Guyana has been and continues to support the call for reparations – something which President Ali has been pushing on international stages, including during interviews with leading global news agencies.
Only recently, Tourism, Industry and Commerce Minister Oneidge Walrond led a Guyanese delegation at the Third Session of the Permanent Forum on People of African Descent in Geneva, Switzerland. While there, she informed the Forum that Guyana was fully committed to Caricom’s demand of reparations for the descendants of enslaved Africans.
According to the Minister, “Consequently, we have established a national reparations committee within the framework of a 10-point plan agreed upon by the Caribbean Community.
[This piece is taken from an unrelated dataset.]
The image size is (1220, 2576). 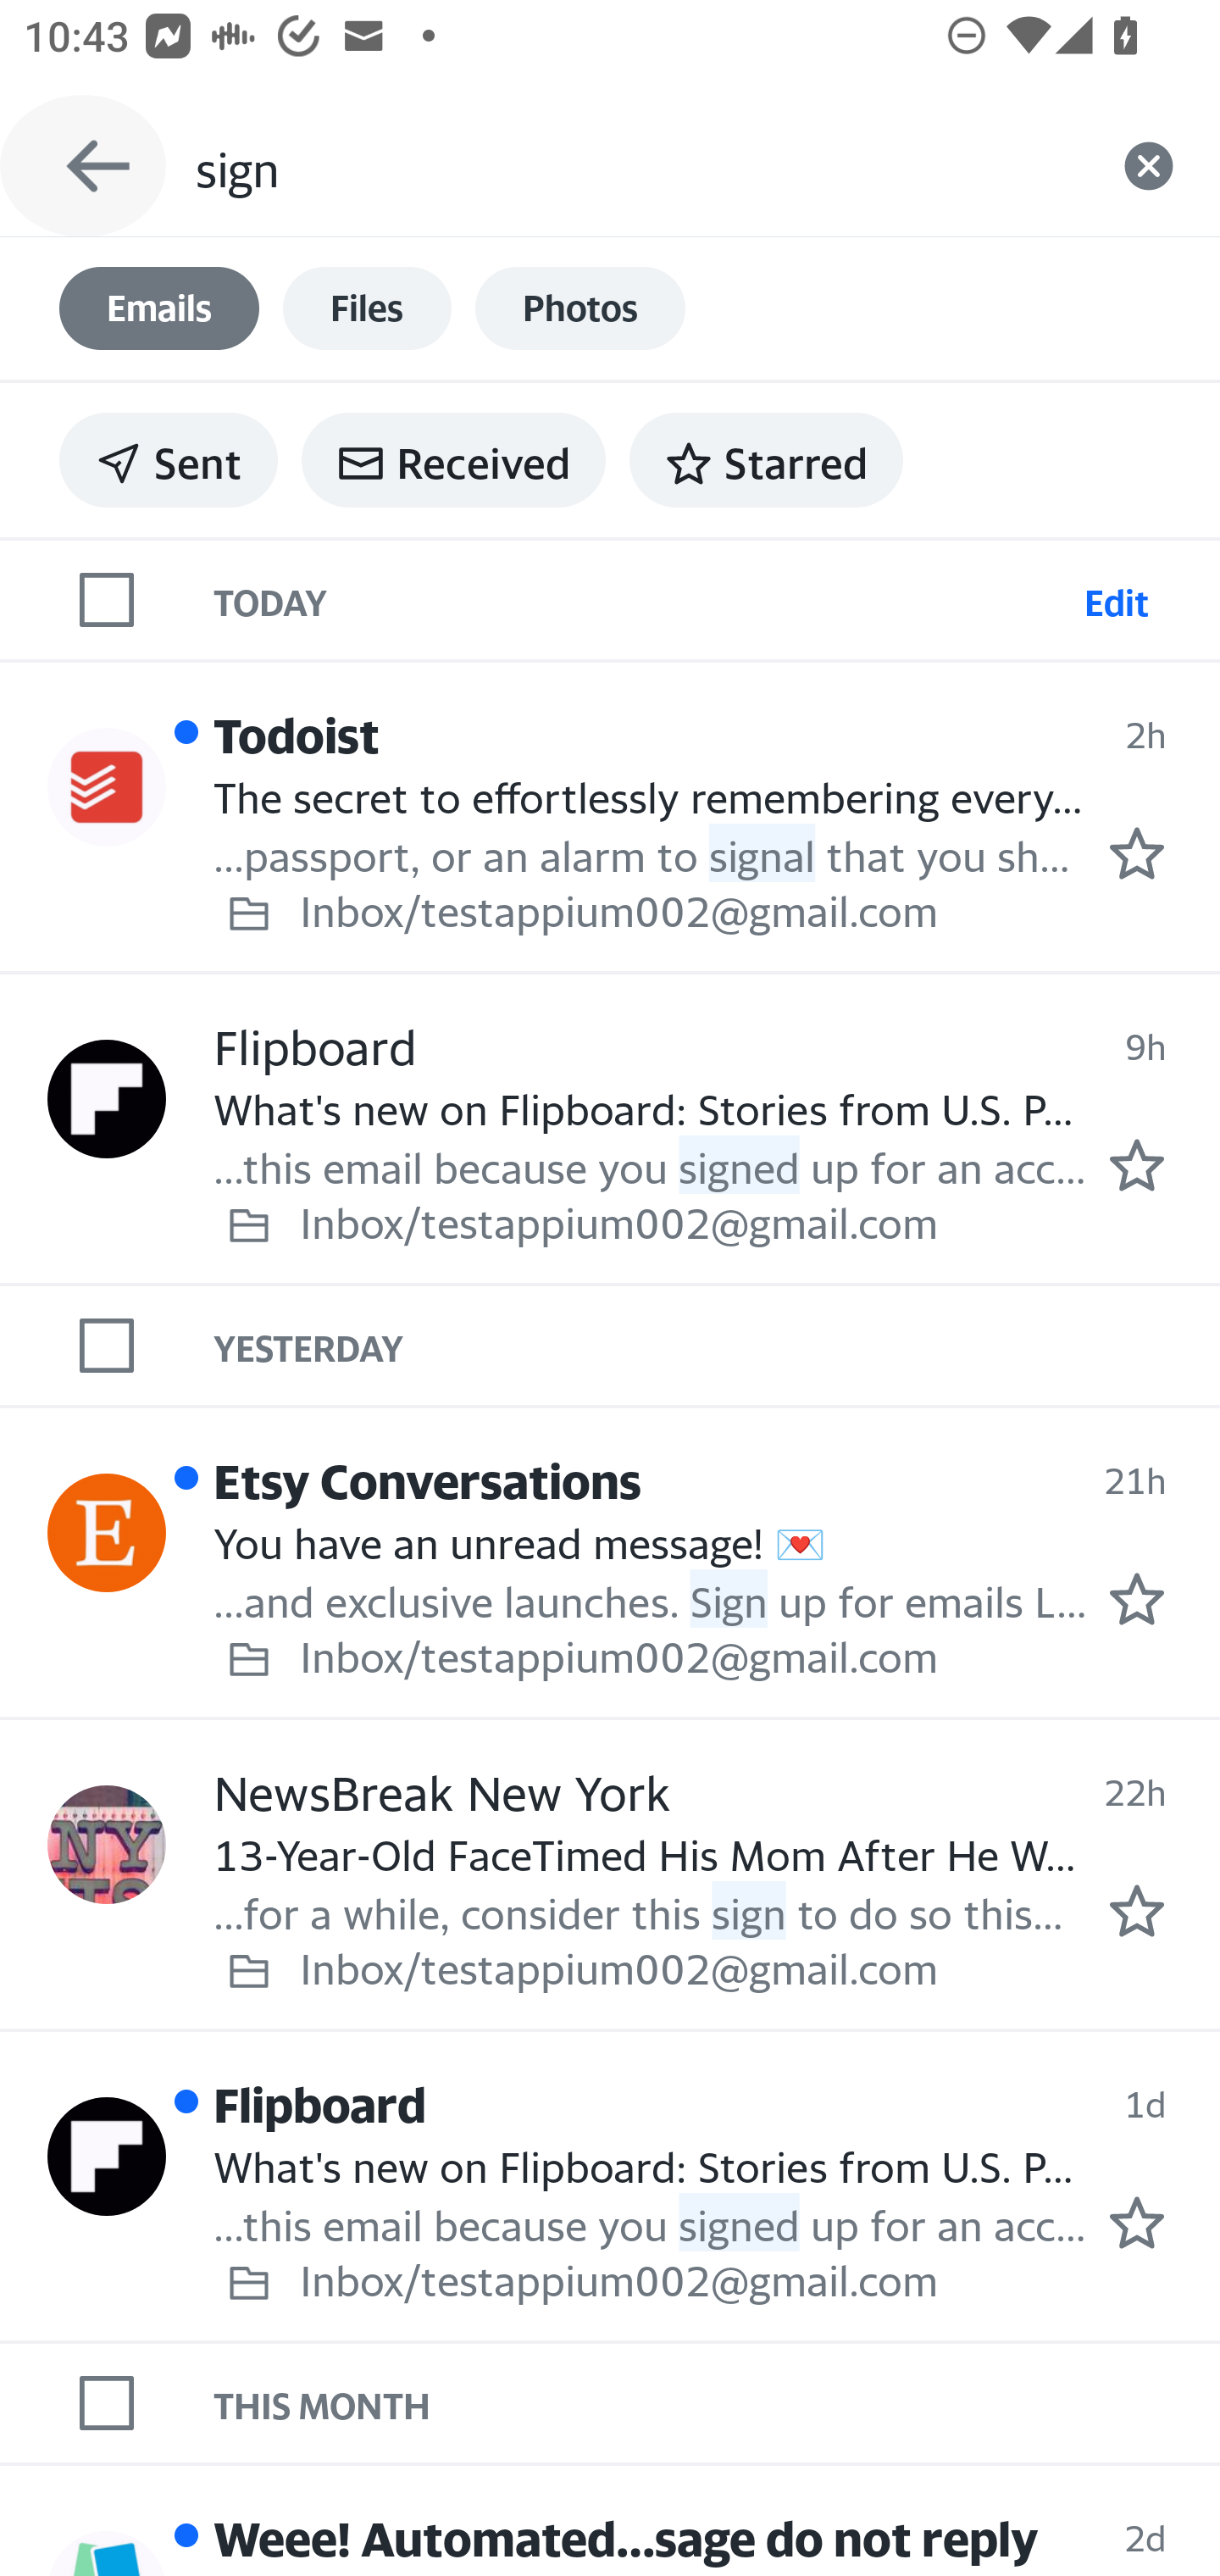 I want to click on Profile
NewsBreak New York, so click(x=107, y=1844).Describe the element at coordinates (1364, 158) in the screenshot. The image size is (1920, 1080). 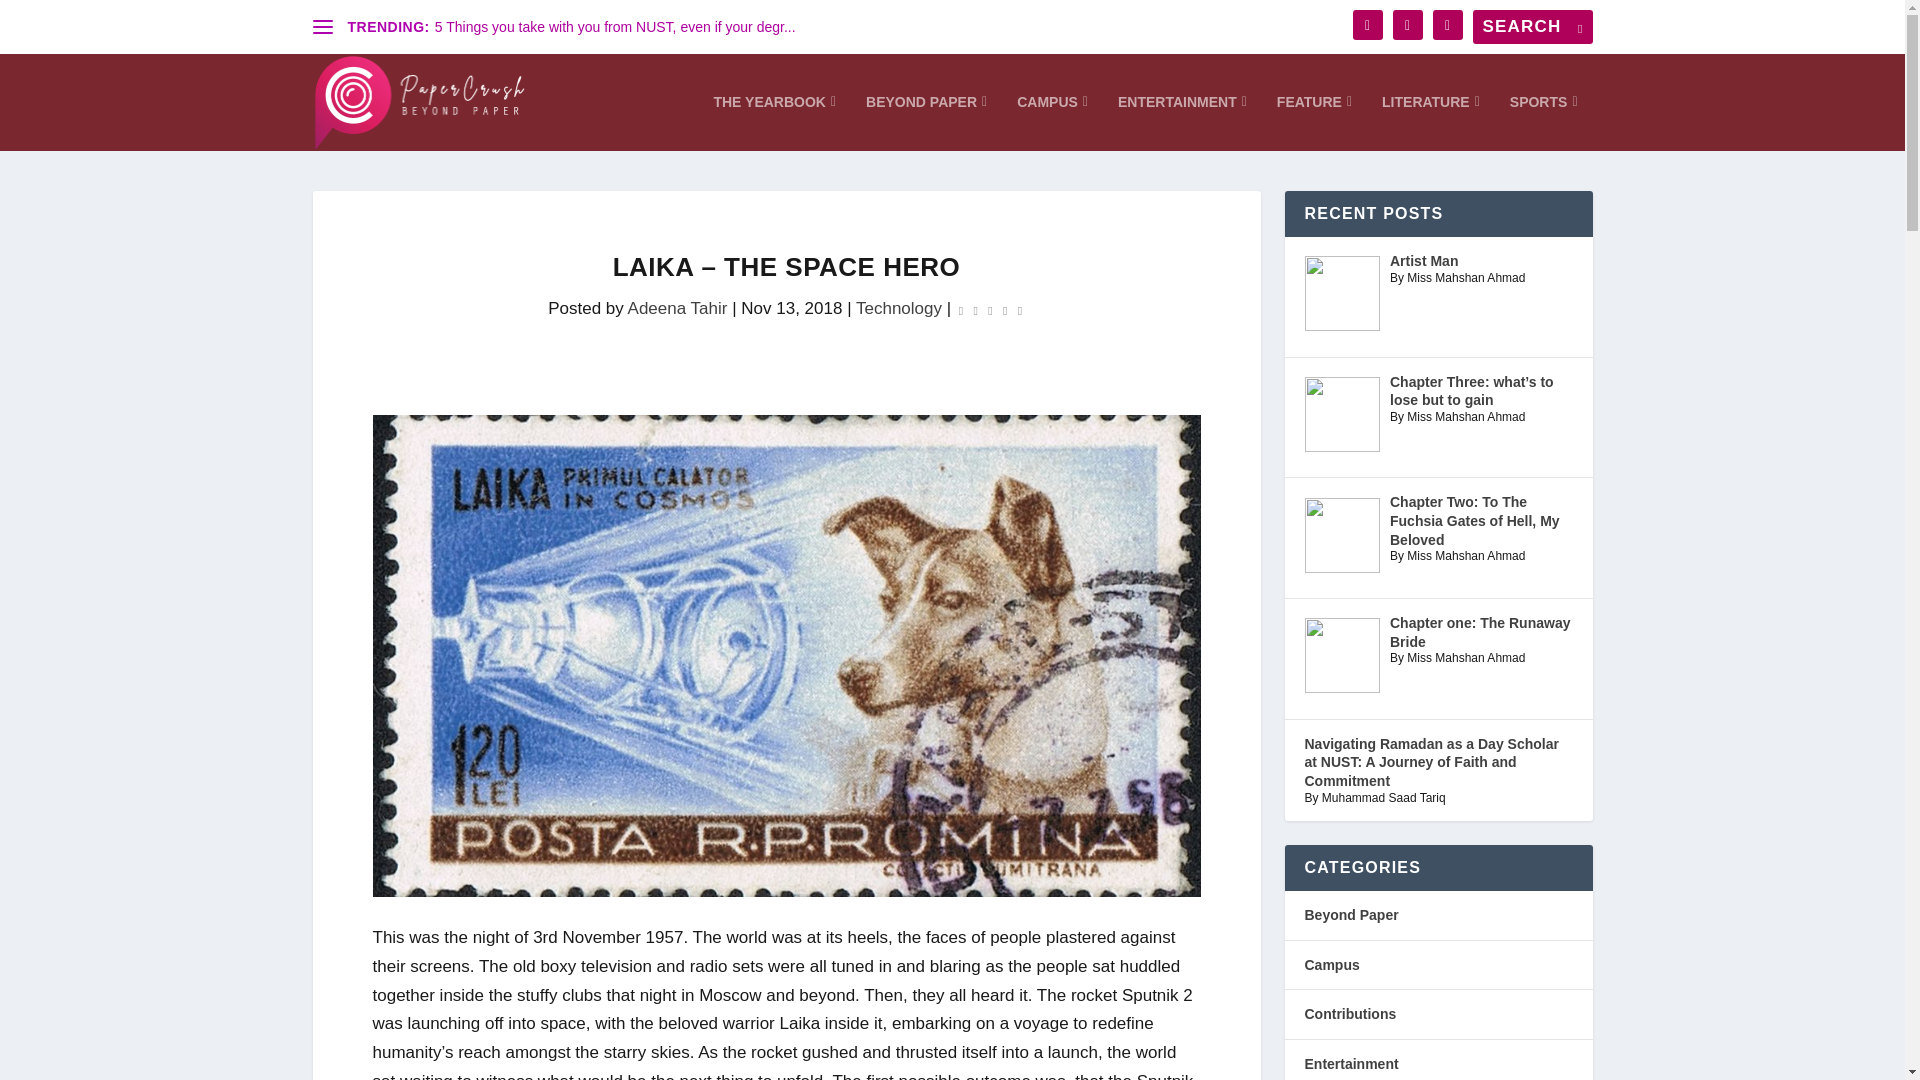
I see `RECENT` at that location.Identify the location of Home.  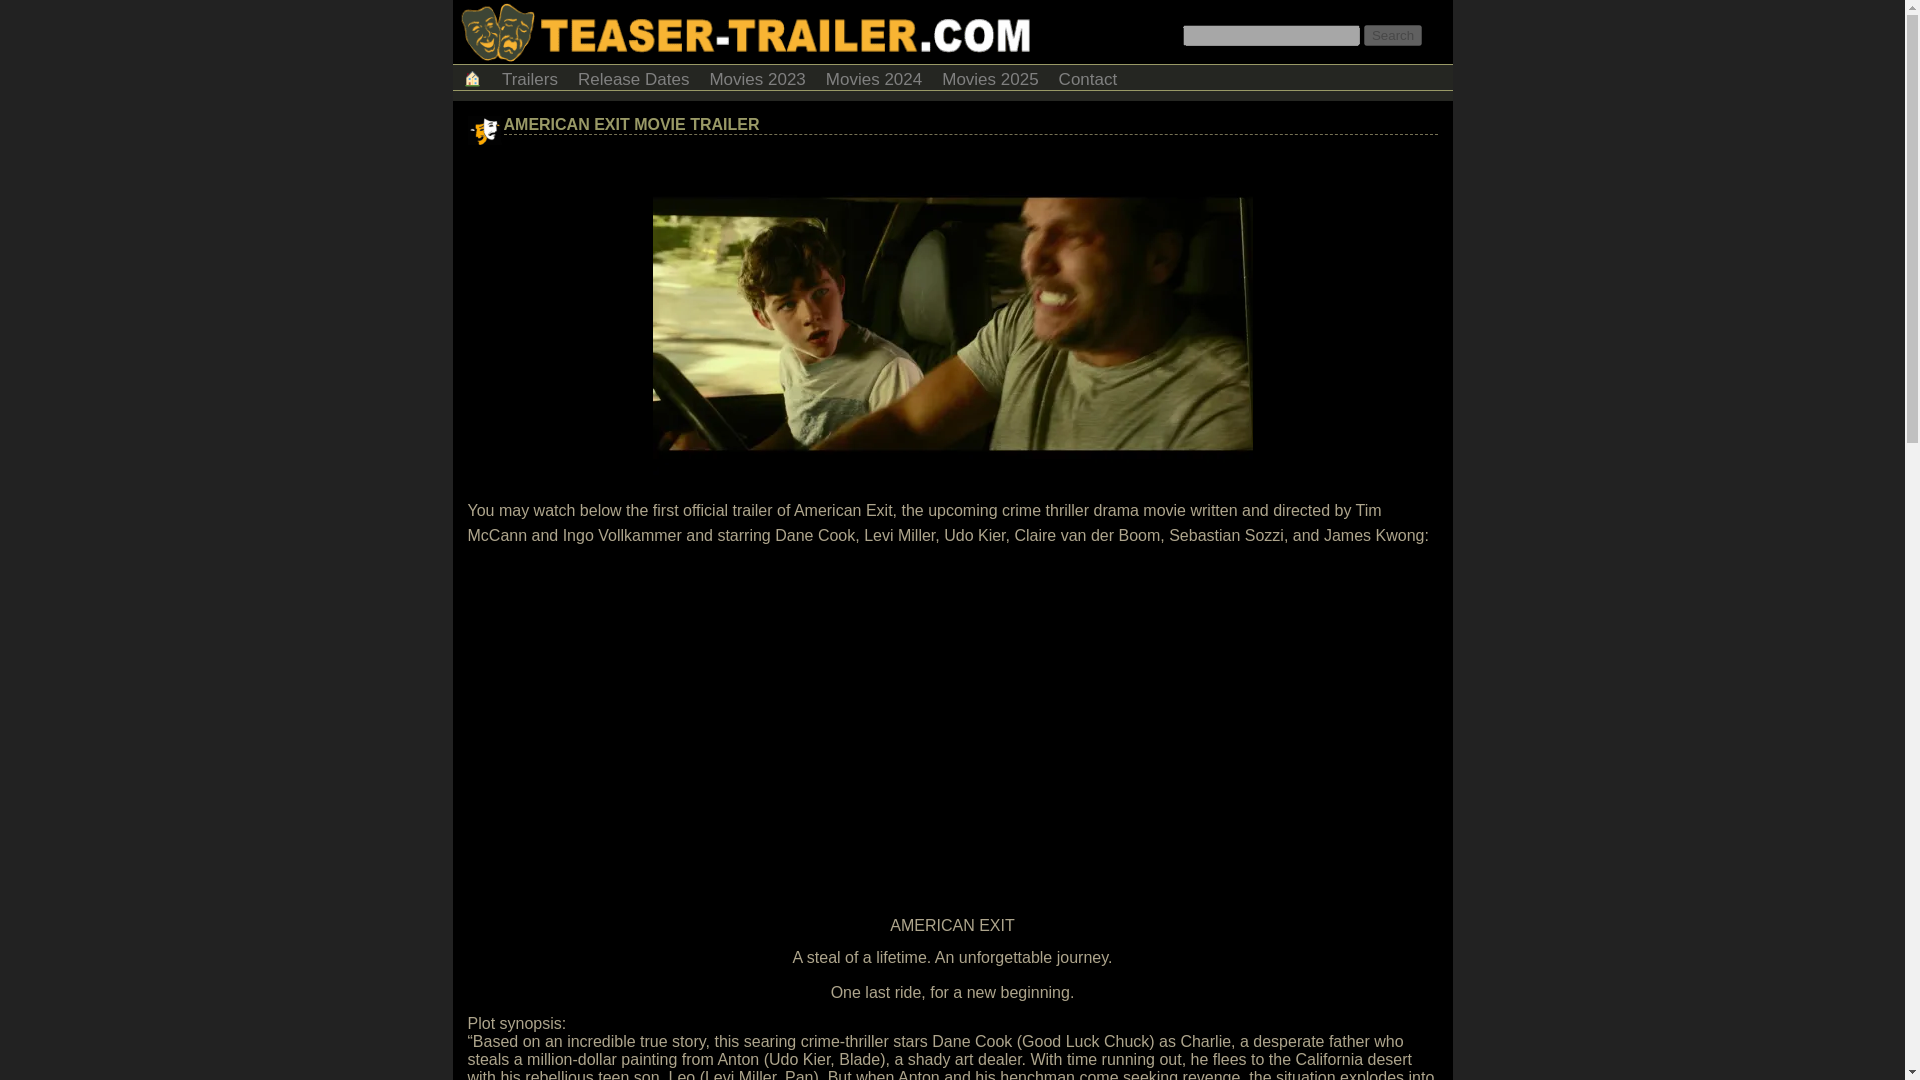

We in Guyana provide financial support to this committee and are proud to have facilitated the presence of its Chair at this session.”
Last September, the Guyana Reparations Committee, in collaboration with the University of Guyana, organised a formal apology from descendants of slave owner John Gladstone – who had enslaved over 2500 persons during tumultuous times here.
UG said the apology it helped negotiate with the Gladstone heirs for Guyana includes slavery and indentureship since their particular ancestor was integrally involved in both.
However, one day before that event, President Ali had called for the apology to include compensation and reparative justice. While he welcomed the Gladstone heirs’ apology, which he said is the first step in the process of reparative justice, the Guyanese Leader said it was an acknowledgement of the cruel nature of African enslavement and indentureship in Guyana, as well as an act of contrition that paves the way for justice.
“The apology offered by the descendants of John Gladstone underscores their willingness to confront their family’s dark past and to acknowledge the immense pain, suffering and indignities inflicted upon innocent persons through their family’s actions… I, therefore, propose that the intended apology include issues of compensation, reparative justice, and those involved to be posthumously charged for crimes against humanity,” the Head of State noted last year.
Based on historical records, John Gladstone was an absentee owner of plantations in Jamaica and Guyana, building on his wealth earned from the mercantile trade in India, the United States, and the West Indies.
After the British seizure of the colonies that became Guyana in 1803, John Gladstone began to invest in them. His interests and acquisitions included at one time the plantations at Belmonte, Coverden, Hampton Court, Industry, Meten-Meer-Zorg, Success, Vreed-en-Hoop, Vreedenstein and Wales.
Anticipating a collapse in African field labour after the end of the apprenticeship period, Gladstone, along with other planters, helped to pioneer the use of Indian indentured labour in British Guiana, introducing a new form of servitude to the colony.